#### What to produce
Duplicate the lines from the one containing "Given: Switch to face select mode" to the one containing "click(x=891, y=259)", inclusive of both, and include no other lines.

**** Supplied data

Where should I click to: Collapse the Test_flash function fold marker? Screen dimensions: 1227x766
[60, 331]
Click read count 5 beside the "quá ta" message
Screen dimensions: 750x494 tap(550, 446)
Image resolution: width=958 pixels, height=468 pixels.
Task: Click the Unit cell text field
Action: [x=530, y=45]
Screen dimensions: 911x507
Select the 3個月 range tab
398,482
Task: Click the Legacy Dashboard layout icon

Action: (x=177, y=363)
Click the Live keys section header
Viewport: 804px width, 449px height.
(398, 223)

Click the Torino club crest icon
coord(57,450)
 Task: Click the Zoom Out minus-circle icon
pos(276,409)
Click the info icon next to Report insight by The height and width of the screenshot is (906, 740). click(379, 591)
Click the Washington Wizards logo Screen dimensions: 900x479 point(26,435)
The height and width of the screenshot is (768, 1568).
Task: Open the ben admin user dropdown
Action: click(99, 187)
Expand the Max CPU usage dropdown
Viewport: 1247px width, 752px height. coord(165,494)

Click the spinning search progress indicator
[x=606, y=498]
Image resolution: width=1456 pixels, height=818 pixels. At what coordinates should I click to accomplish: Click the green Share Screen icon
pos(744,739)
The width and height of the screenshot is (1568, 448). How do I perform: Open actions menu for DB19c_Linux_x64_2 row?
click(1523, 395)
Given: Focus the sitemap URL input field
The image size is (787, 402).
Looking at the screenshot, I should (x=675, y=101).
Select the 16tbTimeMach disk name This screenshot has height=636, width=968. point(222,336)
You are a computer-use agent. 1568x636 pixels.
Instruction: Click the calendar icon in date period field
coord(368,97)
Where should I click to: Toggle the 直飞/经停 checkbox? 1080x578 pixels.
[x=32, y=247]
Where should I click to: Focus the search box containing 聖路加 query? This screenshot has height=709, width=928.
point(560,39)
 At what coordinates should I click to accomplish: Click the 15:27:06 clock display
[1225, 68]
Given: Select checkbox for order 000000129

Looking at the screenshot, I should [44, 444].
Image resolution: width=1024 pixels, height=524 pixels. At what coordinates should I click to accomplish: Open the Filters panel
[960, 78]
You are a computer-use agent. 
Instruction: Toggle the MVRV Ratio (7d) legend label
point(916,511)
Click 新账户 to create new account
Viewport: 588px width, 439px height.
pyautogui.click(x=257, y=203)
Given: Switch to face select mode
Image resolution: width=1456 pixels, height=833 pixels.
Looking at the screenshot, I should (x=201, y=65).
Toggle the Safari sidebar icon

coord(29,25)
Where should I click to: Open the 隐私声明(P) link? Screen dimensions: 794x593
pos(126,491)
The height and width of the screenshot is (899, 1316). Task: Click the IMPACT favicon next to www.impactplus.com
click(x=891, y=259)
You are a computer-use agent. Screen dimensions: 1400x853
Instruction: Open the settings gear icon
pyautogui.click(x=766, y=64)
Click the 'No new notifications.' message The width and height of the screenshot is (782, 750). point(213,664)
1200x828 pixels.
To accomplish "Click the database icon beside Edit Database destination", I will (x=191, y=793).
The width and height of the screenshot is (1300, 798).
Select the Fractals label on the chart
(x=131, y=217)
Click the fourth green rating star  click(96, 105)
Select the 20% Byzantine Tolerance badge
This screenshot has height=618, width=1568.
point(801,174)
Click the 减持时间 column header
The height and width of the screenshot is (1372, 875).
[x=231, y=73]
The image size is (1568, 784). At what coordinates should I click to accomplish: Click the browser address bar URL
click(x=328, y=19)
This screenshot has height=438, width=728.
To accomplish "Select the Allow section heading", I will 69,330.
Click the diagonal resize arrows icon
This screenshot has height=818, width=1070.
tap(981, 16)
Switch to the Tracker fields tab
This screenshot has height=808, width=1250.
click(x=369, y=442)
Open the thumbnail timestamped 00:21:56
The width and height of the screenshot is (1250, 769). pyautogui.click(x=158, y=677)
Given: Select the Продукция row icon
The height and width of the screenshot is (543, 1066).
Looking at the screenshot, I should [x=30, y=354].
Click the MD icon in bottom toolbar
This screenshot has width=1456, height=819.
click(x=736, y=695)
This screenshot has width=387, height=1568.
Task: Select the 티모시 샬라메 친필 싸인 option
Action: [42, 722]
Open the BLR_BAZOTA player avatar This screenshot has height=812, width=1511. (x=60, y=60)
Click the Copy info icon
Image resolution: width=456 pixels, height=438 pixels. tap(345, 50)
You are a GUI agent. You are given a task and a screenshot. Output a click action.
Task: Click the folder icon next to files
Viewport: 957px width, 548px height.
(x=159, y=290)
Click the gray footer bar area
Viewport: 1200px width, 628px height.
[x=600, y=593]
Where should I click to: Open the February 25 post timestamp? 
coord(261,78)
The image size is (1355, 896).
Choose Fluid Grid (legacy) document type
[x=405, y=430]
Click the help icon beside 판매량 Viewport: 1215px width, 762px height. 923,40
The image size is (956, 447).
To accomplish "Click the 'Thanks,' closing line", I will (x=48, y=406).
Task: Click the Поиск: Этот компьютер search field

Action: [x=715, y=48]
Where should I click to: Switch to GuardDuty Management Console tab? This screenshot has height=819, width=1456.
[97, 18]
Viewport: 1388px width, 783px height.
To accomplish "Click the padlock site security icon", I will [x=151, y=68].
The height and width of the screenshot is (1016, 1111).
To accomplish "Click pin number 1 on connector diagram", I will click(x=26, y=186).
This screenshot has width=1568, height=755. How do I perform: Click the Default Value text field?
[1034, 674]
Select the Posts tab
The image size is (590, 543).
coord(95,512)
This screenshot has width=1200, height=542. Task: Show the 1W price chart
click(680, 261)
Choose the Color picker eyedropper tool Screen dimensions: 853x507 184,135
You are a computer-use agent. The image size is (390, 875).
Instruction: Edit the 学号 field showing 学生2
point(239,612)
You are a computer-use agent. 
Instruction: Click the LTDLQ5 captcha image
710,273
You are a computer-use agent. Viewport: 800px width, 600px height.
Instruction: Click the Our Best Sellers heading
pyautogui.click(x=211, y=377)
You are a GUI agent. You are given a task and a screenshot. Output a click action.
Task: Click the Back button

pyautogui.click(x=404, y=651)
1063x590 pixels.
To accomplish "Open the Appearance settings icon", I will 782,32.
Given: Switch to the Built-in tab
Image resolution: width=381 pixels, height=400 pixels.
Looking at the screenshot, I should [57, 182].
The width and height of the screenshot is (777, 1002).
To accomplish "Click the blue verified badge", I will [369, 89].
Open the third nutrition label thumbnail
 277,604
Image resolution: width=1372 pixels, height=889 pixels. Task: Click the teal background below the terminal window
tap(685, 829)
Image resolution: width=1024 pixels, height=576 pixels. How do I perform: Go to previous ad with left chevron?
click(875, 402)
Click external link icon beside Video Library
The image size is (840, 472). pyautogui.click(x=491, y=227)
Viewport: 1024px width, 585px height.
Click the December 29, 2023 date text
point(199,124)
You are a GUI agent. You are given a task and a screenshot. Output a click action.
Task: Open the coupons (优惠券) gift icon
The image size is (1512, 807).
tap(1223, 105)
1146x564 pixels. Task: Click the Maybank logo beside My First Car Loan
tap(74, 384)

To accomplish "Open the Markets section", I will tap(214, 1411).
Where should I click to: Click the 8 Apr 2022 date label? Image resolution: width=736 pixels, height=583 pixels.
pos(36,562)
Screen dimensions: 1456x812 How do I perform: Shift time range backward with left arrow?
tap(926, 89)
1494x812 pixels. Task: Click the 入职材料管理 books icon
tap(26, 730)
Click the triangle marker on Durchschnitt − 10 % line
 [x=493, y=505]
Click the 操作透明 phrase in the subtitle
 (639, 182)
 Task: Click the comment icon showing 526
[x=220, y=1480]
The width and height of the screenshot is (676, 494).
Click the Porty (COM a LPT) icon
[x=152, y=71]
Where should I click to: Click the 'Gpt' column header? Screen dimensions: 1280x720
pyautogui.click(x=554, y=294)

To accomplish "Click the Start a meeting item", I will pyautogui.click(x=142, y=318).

********

#### Answer to the task
Given: Switch to face select mode
Image resolution: width=1456 pixels, height=833 pixels.
Looking at the screenshot, I should (x=201, y=65).
Toggle the Safari sidebar icon

coord(29,25)
Where should I click to: Open the 隐私声明(P) link? Screen dimensions: 794x593
pos(126,491)
The height and width of the screenshot is (899, 1316). Task: Click the IMPACT favicon next to www.impactplus.com
click(x=891, y=259)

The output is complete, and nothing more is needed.